Sacrement de l’Eglise, sacrement de l’initiation chrétienne


Louis-Marie Chauvet
professeur de théologie à l’Institut Catholique de Paris

La confirmation, un sacrement de l’Église

D’une manière générale, qu’est-ce qu’un sacrement ?

Saint Augustin dit du sacrement qu’il est « comme la parole rendue visible ». Il faut distinguer le discours et la parole. Sur le plan humain, c’est d’abord le discours (officiel, intérieur...). La parole renvoie au lieu où se tient l’instance, le sujet comme sujet, la personne comme personne. La parole, au-delà du discours, est dans le rythme, le ton, les silences, les lapsus, les mimiques...

Je dis quelque chose sur quelque chose, je le dis à quelqu’un : j’attends une écoute, une communication, une reconnaissance.

La parole, même si « l’on parle pour ne rien dire », c’est ce qui nous tient vivant. C’est le « pain substantiel ». Elle veut dire : « Tu sais, je t’aime... »

La parole nous travaille, nous transforme : en ce sens, rien n’est plus efficace qu’une parole, même si c’est à long terme. La parole, c’est ce qui reste dans le cœur. Si je n’ai plus de place dans le cœur de personne, je meurs : que voit-on avec les vieilles personnes qui vivent dans une solitude quasi totale ?

Parole de Dieu et sacrement

Les Pères de l’Église parlaient des Écritures comme sacrement. Voir aussi la constitution de Vatican II sur la révélation (Dei Verbum 21 ) : « L’Église a toujours témoigné son respect à l’égard des Écritures, tout comme à l’égard du Corps du Seigneur lui-même puisque, surtout dans la Sainte Liturgie, elle ne cesse, de la table de la Parole de Dieu comme de celle du Corps du Christ, de prendre le pain de vie et de le présenter aux fidèles. » Nous sommes dans le champ de Dieu, lequel est labouré, retourné, nous dirons converti par le soc de la charrue, c’est-à-dire par la Parole de Dieu qui agit sur un mode visible, un rituel, un sacrement. Pour que la charrue avance, il faut une force de traction : c’est l’Esprit Saint ; la grâce est le fruit de ce travail de retournement.

■ Données enregistrées:

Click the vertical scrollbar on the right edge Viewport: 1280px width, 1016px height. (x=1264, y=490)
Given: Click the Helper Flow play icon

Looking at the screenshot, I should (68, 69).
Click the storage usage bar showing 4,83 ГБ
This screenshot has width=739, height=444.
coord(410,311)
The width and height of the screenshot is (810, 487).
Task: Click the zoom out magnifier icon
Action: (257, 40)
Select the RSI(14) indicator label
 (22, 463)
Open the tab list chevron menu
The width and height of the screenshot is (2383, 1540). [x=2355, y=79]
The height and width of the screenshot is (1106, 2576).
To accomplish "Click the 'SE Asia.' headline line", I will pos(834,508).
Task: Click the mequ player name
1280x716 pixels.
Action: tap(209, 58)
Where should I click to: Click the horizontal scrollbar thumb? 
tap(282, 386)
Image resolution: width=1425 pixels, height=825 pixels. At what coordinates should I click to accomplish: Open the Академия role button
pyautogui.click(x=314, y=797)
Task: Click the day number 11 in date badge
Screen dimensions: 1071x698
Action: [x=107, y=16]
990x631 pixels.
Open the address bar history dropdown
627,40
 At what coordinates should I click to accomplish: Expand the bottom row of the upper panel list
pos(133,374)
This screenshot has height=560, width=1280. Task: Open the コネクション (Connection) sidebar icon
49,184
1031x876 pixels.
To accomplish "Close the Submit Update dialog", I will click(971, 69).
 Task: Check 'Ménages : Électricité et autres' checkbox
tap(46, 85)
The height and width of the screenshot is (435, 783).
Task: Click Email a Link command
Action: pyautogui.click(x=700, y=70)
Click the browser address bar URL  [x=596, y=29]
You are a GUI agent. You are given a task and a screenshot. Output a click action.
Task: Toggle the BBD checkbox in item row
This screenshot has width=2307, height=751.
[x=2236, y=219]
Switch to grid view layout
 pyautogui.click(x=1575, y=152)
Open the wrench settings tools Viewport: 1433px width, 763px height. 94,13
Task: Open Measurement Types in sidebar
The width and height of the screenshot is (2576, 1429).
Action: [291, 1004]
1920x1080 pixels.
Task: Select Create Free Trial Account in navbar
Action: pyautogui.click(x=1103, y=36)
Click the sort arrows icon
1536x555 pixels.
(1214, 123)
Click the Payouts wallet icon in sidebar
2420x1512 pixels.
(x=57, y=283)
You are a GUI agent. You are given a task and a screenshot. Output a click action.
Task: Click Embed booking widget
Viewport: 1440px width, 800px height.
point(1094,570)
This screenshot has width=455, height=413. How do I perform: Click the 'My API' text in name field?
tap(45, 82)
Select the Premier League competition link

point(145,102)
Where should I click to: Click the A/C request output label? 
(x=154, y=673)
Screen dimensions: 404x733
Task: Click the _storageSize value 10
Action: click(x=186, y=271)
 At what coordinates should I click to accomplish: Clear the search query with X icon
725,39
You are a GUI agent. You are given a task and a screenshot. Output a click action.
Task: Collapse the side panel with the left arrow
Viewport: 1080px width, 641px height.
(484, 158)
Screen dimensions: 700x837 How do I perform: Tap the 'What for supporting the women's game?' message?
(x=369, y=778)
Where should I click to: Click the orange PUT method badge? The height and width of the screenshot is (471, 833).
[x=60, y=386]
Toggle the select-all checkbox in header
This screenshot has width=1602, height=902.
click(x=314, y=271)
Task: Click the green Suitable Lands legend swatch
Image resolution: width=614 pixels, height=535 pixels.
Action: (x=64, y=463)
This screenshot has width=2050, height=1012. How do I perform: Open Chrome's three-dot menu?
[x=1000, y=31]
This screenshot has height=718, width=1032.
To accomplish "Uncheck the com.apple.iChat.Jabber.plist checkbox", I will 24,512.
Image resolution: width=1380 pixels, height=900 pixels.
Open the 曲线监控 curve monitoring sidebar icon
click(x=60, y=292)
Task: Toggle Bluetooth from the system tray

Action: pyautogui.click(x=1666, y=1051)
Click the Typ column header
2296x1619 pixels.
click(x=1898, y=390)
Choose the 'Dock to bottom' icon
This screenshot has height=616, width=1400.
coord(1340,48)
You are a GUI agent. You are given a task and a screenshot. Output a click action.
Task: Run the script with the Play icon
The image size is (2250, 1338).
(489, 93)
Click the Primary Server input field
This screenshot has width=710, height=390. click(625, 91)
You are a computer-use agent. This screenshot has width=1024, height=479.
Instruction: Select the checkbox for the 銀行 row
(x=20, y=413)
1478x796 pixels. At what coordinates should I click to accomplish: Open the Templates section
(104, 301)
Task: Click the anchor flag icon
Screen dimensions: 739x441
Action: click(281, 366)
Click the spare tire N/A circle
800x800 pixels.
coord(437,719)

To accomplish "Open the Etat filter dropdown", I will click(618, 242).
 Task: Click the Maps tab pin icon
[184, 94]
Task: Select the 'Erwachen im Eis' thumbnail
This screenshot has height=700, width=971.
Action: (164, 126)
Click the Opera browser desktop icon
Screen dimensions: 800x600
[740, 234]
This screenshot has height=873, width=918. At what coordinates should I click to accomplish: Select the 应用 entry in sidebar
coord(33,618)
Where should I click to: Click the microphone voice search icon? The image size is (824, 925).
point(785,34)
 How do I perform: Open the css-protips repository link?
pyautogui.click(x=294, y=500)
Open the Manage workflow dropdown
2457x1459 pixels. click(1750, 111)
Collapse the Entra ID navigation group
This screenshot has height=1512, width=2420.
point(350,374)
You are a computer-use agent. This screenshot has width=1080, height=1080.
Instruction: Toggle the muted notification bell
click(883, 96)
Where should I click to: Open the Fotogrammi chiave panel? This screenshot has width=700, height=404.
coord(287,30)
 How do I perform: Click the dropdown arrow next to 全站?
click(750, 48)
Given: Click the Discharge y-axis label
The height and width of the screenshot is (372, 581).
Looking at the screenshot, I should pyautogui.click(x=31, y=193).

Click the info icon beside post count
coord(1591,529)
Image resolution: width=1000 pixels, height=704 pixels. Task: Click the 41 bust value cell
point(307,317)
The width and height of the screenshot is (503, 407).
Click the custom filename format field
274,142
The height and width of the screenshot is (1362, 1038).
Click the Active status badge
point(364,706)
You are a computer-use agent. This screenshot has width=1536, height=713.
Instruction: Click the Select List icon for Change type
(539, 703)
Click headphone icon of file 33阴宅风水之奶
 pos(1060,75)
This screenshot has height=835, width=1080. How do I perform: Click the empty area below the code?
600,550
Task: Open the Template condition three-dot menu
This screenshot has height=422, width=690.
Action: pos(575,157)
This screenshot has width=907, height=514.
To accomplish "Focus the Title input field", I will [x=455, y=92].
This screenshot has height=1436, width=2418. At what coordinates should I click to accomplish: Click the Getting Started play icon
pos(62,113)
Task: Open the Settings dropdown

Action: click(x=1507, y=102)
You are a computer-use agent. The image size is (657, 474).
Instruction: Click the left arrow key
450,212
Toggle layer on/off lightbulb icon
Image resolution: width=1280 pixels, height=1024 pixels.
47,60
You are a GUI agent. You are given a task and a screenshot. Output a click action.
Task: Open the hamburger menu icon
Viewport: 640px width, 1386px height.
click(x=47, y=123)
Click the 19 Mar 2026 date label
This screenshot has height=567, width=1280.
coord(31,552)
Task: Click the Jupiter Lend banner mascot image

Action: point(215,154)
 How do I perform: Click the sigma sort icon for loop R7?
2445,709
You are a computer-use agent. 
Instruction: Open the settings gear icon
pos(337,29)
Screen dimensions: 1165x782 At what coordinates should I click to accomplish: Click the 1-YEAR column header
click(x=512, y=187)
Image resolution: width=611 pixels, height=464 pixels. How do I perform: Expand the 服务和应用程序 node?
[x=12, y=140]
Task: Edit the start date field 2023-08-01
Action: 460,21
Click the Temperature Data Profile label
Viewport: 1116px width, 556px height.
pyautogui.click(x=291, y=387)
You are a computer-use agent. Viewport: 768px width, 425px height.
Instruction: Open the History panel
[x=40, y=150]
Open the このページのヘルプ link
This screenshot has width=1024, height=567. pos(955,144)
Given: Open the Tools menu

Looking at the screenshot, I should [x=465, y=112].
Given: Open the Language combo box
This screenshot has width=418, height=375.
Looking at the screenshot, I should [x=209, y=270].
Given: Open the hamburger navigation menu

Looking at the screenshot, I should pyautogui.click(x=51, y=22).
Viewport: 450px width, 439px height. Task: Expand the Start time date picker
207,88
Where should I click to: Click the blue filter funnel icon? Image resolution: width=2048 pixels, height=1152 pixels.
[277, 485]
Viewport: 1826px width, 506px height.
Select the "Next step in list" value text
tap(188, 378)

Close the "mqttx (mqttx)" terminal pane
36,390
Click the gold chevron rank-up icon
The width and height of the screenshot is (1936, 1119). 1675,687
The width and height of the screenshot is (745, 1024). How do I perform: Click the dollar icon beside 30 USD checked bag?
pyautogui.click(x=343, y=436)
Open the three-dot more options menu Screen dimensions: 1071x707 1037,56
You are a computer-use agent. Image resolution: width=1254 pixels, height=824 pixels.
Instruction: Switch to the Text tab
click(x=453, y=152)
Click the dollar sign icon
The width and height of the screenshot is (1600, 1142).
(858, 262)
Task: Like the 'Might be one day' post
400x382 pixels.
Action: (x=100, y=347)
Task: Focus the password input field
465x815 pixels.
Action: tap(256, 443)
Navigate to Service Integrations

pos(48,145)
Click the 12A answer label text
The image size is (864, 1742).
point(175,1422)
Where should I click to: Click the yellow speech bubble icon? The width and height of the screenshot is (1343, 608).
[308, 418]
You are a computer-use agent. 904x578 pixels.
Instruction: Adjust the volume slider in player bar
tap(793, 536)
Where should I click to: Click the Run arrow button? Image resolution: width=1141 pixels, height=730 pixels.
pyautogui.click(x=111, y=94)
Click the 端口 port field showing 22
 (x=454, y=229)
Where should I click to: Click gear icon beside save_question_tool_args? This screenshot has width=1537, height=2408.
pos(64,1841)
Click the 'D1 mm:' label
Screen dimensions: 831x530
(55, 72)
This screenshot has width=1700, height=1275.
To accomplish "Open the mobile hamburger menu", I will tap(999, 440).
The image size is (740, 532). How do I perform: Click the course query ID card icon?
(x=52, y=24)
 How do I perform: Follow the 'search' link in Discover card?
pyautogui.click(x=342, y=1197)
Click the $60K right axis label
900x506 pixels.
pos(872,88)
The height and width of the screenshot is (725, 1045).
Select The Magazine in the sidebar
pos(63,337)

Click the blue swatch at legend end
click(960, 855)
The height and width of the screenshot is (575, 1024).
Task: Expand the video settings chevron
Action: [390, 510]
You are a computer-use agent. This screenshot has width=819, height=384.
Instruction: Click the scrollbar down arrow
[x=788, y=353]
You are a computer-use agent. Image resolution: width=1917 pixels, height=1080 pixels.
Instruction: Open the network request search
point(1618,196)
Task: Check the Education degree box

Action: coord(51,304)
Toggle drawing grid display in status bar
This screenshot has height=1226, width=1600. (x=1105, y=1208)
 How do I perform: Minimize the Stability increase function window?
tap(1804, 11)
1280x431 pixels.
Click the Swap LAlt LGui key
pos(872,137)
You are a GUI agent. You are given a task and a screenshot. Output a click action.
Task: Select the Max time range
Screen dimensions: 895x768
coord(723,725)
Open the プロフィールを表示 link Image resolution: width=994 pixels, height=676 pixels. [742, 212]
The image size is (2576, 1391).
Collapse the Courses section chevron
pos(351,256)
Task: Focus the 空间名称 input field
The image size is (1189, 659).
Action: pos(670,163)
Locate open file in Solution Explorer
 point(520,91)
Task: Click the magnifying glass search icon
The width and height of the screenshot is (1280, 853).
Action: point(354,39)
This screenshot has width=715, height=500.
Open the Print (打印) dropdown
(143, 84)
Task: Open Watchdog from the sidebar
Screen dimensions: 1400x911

■ Objectif: Poursuivez le texte sur le sacrement de confirmation en reprenant juste après sa dernière phrase.

■ Résultat attendu:
Saint Thomas d’Aquin parlait de la grâce incréée, parlant de la sorte de l’Esprit Saint, et de la grâce créée, c’est-à-dire de l’effet, gratuit et gratifiant de cette grâce incréée. Un adage du Moyen-âge disait : « Dieu n’a pas lié sa puissance de salut aux sacrements. » Prenons un exemple : le baptême de désir a réelle valeur ; de même on n’attend pas le jour de sa confirmation pour vivre de l’Esprit Saint.

La confirmation, un sacrement de l’Église

La confirmation est sans aucun doute un sacrement à préparer et à célébrer en Église. Il faut donc partir de la communauté ecclésiale. Tout sacrement est « communautaire ». Le sacrement atteste que nous sommes en Église. En même temps, il conteste, car il interpelle l’Église, la communauté. Quelques questions peuvent se poser à propos des sacrements et de la communauté. Par exemple :

• Le sacrement des malades ; la communauté est-elle vraiment engagée envers les malades ?

• Le baptême d’un enfant d’immigrés : comment la communauté accueille-t-elle le nouveau baptisé et ses parents ?

• La confirmation : en quoi la communauté est-elle prête à témoigner ?

Comment la communauté peut-elle être le signe vivant de l’Esprit-Saint, et non pas un contresigne ?

La confirmation, marque du don de l’Esprit Saint

« Sois marqué de l’Esprit Saint, le don de Dieu » est la formule-clé de la confirmation.

La question de la marque de l’Esprit Saint s’est posée dès le Ve siècle, lorsque la confirmation a été séparée du baptême. A l’époque, l’évêque de Riez, en Provence, avait tenté la comparaison suivante : « Le baptême, c’est le sacrement de la naissance, la confirmation celui de la croissance. »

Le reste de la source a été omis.